◆ Task ◆
Find each line of the entries with the string "will", please, and copy it.

Stored data
************
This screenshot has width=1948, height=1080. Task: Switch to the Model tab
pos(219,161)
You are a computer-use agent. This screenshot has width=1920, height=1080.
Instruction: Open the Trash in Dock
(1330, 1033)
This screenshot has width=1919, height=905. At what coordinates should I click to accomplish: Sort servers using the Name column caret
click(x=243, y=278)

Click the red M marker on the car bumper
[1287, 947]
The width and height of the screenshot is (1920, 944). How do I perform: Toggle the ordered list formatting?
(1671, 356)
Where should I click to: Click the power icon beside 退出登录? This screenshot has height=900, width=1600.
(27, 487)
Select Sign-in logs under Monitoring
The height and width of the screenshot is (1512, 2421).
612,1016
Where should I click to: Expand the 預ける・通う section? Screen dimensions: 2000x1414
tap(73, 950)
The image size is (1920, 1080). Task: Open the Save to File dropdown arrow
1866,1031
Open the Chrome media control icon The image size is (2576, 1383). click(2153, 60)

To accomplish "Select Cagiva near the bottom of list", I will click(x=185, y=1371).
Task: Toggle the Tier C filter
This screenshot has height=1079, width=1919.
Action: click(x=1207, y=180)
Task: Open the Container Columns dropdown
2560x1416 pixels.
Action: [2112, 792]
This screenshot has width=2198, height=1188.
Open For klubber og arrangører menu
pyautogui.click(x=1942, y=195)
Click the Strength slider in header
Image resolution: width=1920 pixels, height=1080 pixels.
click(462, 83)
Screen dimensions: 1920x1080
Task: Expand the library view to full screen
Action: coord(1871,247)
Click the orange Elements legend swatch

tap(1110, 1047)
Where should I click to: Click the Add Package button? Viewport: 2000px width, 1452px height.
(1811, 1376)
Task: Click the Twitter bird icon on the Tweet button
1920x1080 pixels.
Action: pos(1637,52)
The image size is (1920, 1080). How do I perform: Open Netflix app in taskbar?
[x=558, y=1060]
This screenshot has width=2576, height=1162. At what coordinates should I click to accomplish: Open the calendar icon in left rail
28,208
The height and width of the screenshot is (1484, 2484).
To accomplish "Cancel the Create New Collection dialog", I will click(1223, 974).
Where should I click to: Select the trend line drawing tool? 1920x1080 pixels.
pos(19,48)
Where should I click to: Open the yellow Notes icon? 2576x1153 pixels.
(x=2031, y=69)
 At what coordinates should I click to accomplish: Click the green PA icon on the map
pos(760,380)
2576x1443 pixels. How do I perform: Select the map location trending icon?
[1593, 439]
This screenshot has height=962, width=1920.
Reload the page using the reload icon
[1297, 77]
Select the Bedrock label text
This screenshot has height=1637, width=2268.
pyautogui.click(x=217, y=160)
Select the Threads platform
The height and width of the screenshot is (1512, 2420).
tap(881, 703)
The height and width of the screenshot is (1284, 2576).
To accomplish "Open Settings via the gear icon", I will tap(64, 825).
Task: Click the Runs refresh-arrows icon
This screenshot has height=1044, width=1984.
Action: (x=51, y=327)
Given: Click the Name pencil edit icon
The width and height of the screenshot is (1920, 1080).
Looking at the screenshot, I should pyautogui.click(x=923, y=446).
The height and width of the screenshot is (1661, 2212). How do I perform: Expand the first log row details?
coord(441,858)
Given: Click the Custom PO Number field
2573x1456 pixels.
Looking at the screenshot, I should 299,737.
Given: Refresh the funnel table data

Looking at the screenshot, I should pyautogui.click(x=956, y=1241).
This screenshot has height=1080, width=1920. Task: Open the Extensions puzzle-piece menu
************
◆ Answer ◆
To accomplish "Select Cagiva near the bottom of list", I will click(x=185, y=1371).
To accomplish "Cancel the Create New Collection dialog", I will click(1223, 974).
To accomplish "Open Settings via the gear icon", I will tap(64, 825).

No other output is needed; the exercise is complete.